Balaban had two sons and a daughter. His elder son, Hasan Nazım Balaban, is also a painter.

==Artistic career==
In his childhood, Balaban used to produce figure drawings of his father and grandfather at farming, peasants at weddings and festivals, children, and oxen. He depicted landscape art of fields, gardens, crops, and village scenes.

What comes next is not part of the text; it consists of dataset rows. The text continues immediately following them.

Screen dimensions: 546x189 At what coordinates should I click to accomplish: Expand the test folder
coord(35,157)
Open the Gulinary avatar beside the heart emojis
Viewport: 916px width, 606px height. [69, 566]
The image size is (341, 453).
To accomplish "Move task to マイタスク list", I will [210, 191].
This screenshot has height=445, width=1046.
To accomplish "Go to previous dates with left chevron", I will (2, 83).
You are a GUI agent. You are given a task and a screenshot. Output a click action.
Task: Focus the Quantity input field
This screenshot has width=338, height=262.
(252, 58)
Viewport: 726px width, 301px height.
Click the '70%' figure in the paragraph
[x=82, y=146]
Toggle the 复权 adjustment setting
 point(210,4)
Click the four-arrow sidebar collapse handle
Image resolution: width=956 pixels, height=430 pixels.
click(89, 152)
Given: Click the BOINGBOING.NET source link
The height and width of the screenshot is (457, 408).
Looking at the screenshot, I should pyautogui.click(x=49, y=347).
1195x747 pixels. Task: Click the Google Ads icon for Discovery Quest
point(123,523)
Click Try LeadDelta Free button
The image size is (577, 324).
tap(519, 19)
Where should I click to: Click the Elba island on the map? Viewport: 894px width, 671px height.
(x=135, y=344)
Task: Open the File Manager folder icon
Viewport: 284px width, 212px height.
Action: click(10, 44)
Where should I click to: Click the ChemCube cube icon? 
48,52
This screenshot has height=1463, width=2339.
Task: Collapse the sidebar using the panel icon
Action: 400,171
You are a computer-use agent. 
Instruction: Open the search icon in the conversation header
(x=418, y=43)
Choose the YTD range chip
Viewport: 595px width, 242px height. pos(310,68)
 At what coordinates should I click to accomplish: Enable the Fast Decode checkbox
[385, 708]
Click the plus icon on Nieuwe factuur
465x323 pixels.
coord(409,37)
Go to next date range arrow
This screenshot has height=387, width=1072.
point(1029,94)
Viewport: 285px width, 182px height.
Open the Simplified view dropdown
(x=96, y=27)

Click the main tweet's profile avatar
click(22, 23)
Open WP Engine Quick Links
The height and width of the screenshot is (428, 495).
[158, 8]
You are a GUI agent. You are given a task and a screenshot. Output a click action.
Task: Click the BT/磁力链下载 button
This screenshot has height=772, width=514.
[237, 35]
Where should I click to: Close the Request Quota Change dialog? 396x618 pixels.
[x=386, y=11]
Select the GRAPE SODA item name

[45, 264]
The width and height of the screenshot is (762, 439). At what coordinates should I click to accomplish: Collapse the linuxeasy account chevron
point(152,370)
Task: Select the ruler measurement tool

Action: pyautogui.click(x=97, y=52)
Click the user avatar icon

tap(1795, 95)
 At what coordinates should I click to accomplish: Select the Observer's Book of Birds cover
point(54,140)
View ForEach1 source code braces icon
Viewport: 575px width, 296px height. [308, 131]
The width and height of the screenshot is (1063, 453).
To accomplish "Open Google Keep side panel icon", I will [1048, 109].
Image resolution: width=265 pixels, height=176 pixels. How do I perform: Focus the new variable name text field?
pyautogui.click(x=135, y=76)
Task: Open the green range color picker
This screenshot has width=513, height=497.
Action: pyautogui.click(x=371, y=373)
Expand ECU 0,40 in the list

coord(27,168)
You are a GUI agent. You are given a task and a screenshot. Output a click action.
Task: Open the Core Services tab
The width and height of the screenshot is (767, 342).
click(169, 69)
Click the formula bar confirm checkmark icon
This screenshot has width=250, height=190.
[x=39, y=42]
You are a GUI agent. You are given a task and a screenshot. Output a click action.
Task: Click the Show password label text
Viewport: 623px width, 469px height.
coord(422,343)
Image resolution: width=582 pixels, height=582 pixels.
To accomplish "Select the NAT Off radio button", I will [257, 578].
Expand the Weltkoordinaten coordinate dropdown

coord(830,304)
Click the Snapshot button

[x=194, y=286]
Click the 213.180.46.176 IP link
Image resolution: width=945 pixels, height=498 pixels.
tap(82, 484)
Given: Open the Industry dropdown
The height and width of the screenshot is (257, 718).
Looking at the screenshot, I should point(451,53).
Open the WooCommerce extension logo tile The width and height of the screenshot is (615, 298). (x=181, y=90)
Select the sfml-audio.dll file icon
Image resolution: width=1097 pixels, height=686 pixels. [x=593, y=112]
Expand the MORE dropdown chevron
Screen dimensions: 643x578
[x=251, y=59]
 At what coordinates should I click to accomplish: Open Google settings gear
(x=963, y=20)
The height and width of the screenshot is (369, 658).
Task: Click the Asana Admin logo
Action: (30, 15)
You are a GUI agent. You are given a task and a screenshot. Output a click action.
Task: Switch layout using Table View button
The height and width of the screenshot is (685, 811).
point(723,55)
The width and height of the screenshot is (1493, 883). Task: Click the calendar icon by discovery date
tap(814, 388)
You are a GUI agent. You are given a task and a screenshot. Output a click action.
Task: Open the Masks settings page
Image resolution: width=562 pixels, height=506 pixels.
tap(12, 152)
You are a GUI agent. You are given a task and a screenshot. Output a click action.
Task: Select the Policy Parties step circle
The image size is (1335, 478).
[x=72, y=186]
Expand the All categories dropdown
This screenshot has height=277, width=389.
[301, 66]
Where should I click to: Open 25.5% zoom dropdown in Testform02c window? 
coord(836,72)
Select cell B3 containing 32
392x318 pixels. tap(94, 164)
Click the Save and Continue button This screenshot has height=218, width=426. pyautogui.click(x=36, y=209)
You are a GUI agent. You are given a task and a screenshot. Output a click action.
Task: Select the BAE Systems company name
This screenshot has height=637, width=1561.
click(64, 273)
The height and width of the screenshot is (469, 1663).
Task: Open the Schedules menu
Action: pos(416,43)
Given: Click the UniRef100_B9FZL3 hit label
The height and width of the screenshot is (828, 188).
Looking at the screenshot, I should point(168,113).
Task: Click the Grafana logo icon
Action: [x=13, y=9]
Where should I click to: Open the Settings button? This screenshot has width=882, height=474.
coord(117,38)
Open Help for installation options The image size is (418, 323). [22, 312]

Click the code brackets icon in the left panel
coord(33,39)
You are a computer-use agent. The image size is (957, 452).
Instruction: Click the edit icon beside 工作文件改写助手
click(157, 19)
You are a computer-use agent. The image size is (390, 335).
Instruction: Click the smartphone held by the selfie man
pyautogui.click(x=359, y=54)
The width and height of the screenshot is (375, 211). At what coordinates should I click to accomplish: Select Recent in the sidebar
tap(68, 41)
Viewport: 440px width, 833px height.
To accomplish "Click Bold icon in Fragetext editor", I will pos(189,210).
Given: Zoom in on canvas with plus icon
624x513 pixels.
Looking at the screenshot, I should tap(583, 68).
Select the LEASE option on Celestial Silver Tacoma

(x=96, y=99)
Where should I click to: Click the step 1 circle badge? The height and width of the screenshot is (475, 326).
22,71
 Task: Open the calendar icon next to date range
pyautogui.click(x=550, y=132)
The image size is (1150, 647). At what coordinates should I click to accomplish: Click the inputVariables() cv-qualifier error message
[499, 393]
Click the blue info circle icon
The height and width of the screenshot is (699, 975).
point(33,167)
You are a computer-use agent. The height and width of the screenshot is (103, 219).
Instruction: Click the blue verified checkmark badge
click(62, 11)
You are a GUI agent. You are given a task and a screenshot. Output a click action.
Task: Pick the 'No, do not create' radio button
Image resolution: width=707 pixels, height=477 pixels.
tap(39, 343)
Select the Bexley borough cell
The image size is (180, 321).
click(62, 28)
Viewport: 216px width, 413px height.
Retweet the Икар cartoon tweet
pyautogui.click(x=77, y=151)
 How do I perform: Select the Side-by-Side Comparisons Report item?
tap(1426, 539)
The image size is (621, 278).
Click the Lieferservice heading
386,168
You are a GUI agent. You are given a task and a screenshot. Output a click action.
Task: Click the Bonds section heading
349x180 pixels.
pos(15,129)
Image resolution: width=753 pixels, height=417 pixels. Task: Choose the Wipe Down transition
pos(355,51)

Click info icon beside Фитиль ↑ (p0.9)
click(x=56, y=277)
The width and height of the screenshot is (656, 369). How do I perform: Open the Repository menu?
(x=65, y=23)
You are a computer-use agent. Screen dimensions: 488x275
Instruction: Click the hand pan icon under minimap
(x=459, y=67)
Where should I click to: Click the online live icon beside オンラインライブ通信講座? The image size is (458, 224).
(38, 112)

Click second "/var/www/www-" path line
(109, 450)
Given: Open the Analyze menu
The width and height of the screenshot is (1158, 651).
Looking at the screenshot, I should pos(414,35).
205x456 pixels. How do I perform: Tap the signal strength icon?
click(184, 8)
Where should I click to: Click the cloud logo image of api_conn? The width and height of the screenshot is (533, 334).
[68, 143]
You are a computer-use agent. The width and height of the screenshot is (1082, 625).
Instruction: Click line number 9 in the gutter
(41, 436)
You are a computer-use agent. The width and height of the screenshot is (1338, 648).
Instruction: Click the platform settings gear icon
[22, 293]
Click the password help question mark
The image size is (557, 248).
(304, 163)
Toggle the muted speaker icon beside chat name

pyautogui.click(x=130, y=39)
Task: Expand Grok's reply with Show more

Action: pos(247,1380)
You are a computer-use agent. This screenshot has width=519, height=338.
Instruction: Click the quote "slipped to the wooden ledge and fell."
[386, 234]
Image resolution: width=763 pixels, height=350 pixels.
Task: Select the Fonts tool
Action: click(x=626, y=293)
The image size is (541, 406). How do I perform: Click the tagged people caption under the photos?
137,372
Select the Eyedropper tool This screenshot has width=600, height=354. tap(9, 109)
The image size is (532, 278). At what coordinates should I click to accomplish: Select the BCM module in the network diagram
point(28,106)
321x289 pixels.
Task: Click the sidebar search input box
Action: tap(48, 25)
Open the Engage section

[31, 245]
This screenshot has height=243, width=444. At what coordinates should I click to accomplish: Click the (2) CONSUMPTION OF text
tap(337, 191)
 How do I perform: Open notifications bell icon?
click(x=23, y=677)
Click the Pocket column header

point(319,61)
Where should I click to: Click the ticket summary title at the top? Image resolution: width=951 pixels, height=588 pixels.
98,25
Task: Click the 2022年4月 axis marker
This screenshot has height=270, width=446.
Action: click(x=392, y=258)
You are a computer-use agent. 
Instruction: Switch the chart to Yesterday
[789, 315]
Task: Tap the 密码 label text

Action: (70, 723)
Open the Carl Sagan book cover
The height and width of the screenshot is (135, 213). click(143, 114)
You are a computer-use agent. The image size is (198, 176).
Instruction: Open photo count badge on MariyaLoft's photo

During his time at Bursa Prison, he met Turkish poet Nâzım Hikmet Ran, who was serving a ten-year sentence for the political content of his poetry. Hikmet, who used to paint in the prison, discovered Balaban's talent and gave all his paint and brushes to him, encouraging Balaban to continue with painting. During the prison years, Balaban was influenced by Hikmet, 20 years his senior, whom he called the "Poet Father" (Şair Baba). Hikmet helped Balaban to form his own ideas in the fields of philosophy, sociology, economics, and politics. In a letter to the novelist Kemal Tahir, Hikmet wrote about his admiration for Balaban, calling him "my peasant painter" (Köylü ressam). They stayed in contact with each other after they were released.

Following his release from prison in 1950, Balaban spent two years in Istanbul, where he opened his first personal exhibition in 1953. Early in his career, Balaban encountered fierce criticism from established art circle, which consisted of formally educated artists and critics. Their reactions were often derisory and bordered on a classist tendency, on the basis that an uneducated peasant had no place in Turkish art. Nevertheless, he has presented more than 2,000 pieces in more than 50 expositions to date. He is also the author of 11 books.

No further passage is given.